[Data on finding visible targets]
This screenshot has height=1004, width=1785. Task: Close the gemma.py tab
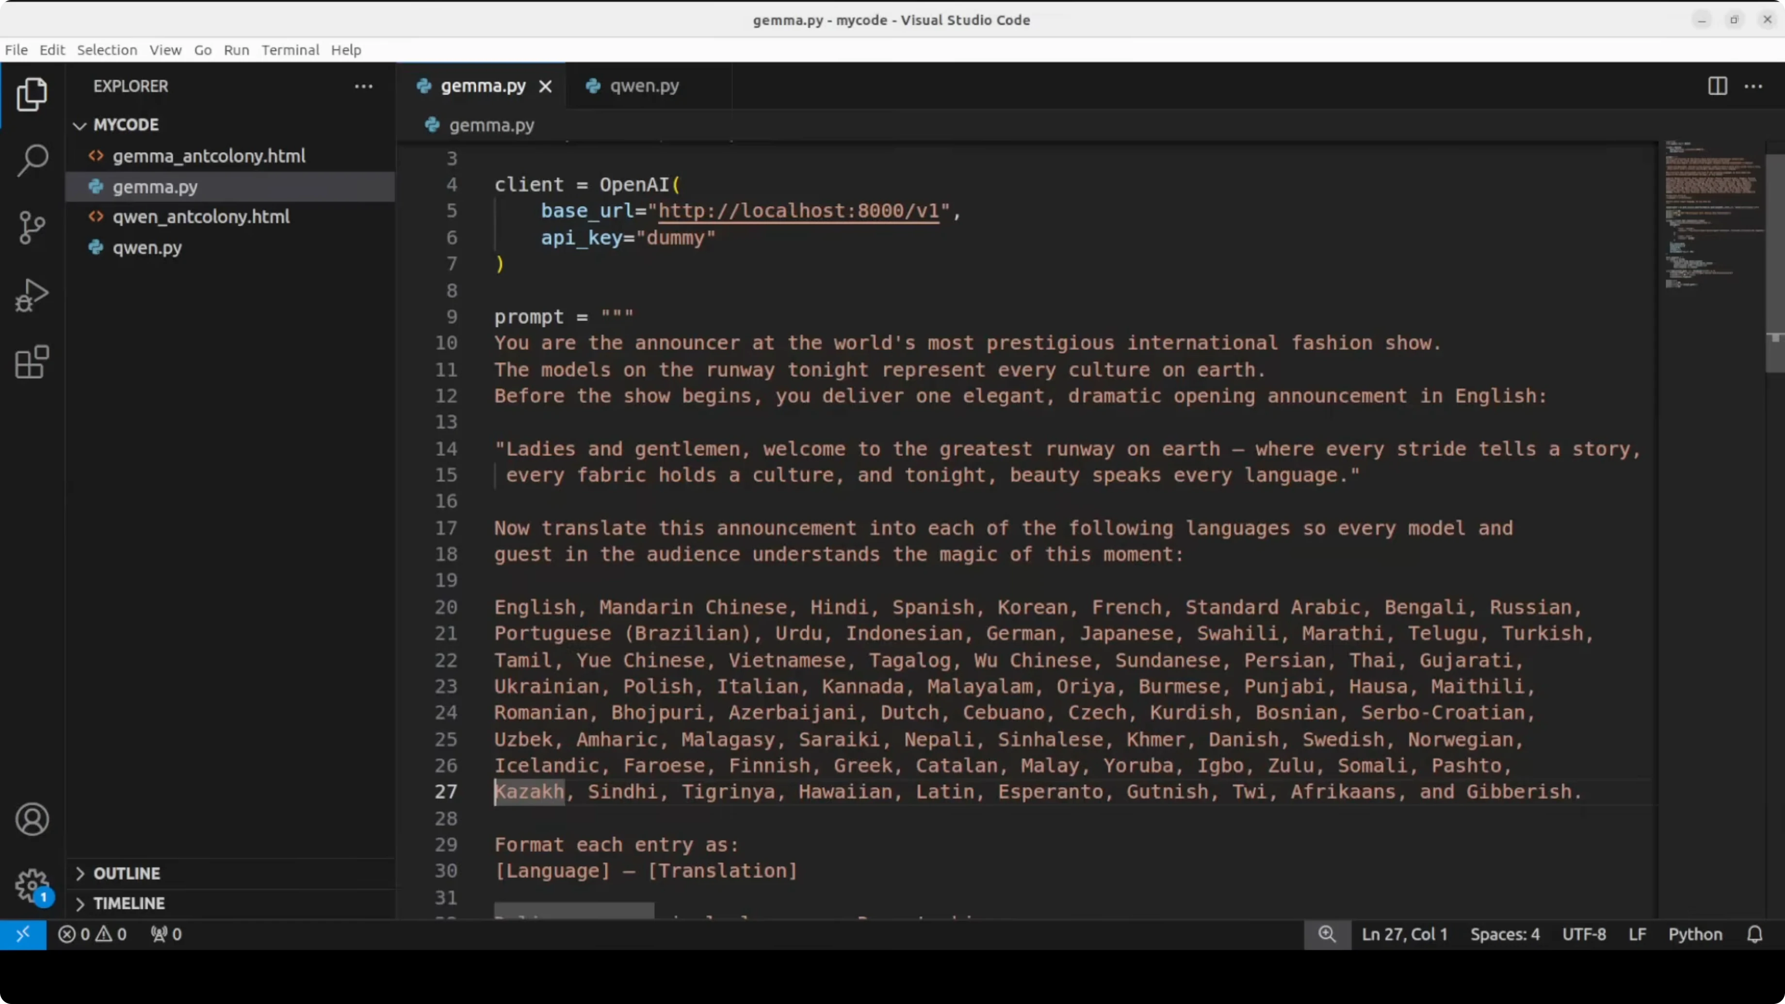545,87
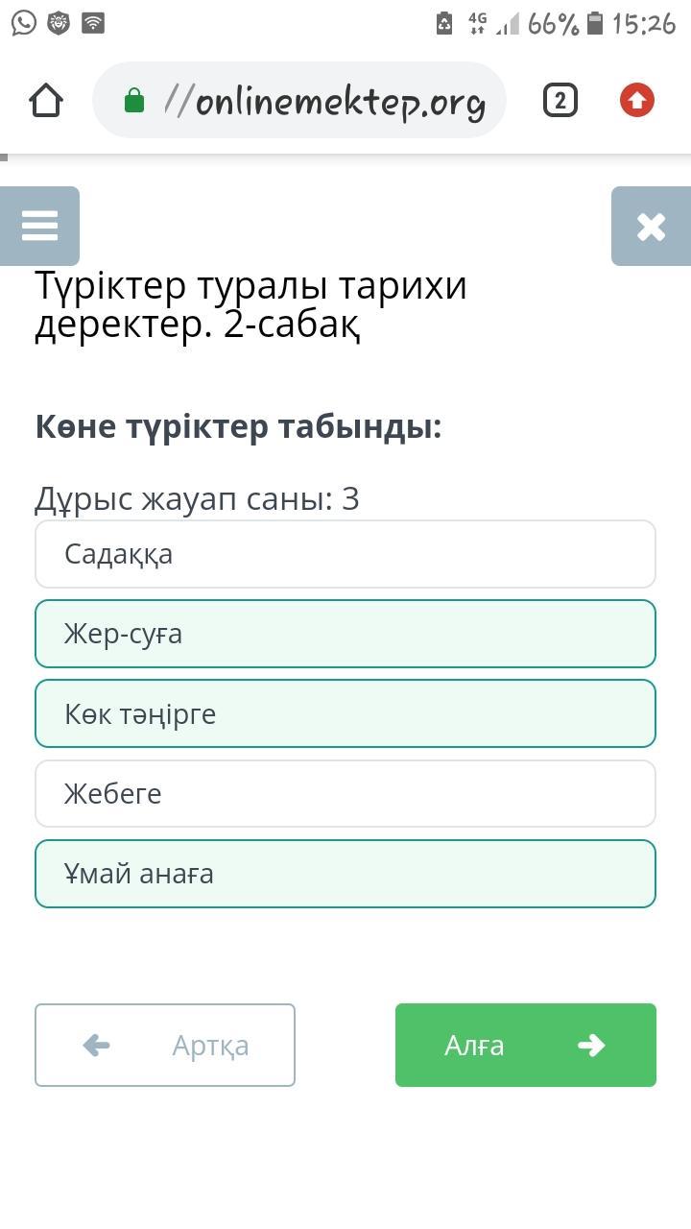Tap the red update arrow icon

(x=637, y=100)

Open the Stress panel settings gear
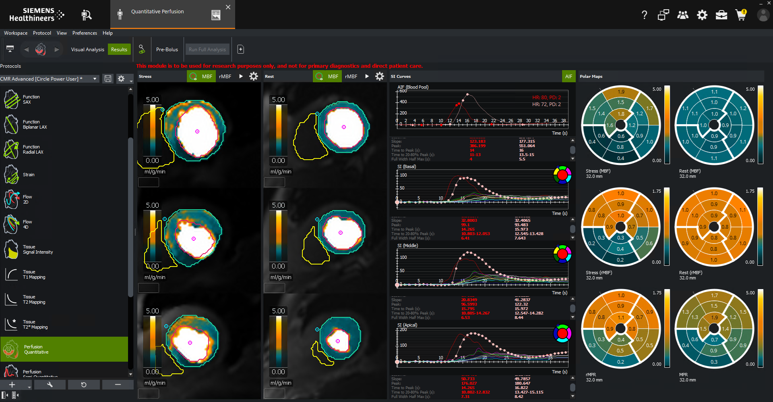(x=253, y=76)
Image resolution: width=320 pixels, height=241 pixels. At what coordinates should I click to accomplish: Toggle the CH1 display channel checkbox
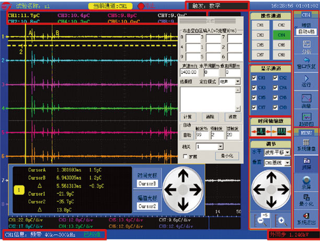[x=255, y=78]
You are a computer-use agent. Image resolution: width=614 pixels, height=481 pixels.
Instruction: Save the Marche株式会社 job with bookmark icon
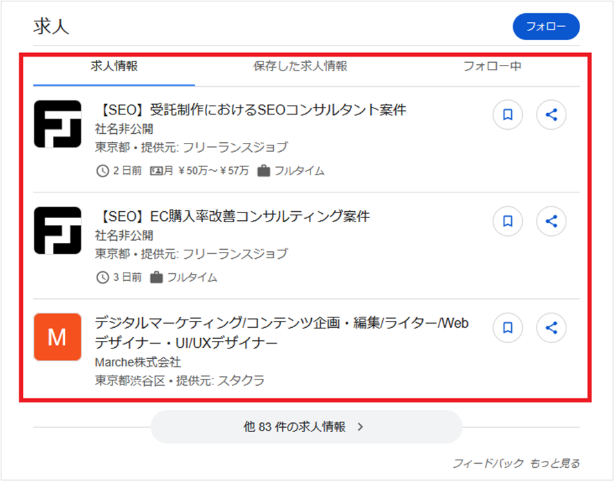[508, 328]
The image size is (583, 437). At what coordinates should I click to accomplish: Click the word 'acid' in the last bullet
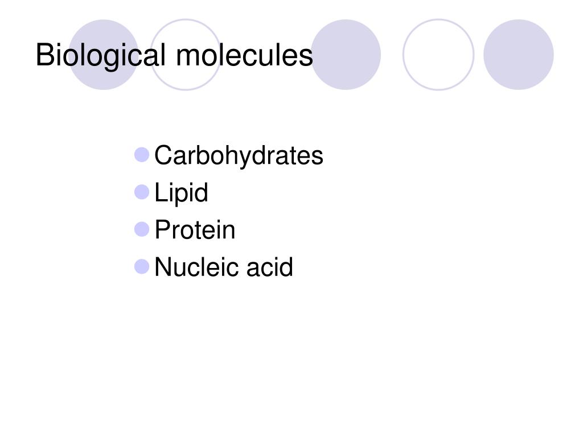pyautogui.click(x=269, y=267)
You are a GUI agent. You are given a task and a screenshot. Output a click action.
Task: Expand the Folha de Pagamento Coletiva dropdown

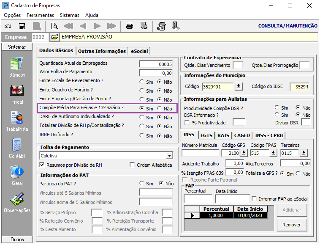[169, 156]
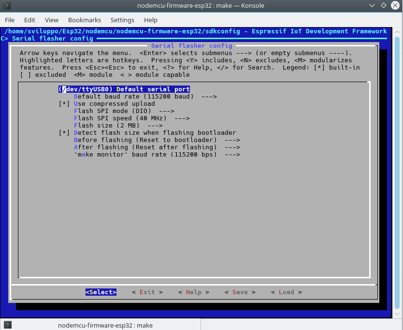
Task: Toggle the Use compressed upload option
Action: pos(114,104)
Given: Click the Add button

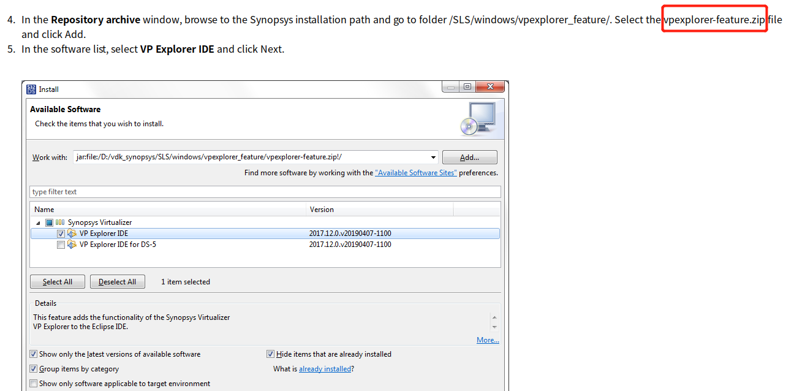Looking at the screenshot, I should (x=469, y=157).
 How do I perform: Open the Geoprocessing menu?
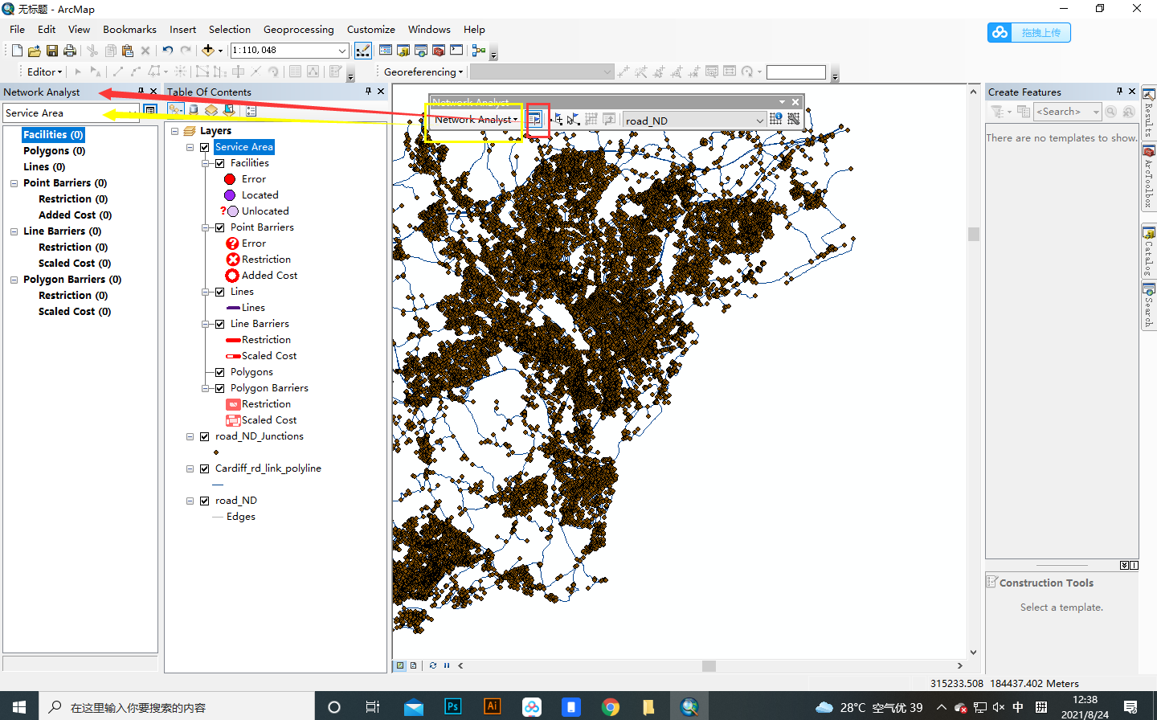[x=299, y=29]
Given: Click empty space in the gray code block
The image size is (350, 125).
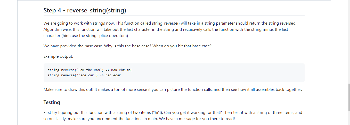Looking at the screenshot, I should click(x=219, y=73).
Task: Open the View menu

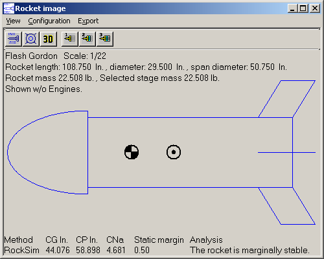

• [INSTRUCTIONS TO FOLLOW]
Rename "Image resolution" to "Picture resolution" everywhere in the data above and change nothing else. Leave the pictures out of your copy.

• [TASK RESULT]
This screenshot has height=1004, width=1785. Task: Close the gemma.py tab
545,87
Tap the red update arrow icon

(x=637, y=100)

Open the Stress panel settings gear
(x=253, y=76)
Picture resolution: width=320 pixels, height=241 pixels. At what coordinates should I click to accomplish: Toggle the CH1 display channel checkbox
[x=255, y=78]
You are a computer-use agent. Picture resolution: width=614 pixels, height=481 pixels.
Instruction: Save the Marche株式会社 job with bookmark icon
[508, 328]
The image size is (583, 437). At what coordinates should I click to accomplish: Click the word 'acid' in the last bullet
pyautogui.click(x=269, y=267)
You are a GUI agent. You are given a task and a screenshot. Output a click action.
Task: Expand the Folha de Pagamento Coletiva dropdown

[169, 156]
Task: Toggle the Use compressed upload option
Action: pos(114,104)
Given: Click the Add button

Looking at the screenshot, I should (x=469, y=157).
 How do I perform: Open the Geoprocessing menu?
[x=299, y=29]
Given: Click empty space in the gray code block
The image size is (350, 125).
Looking at the screenshot, I should click(x=219, y=73).
Task: Open the View menu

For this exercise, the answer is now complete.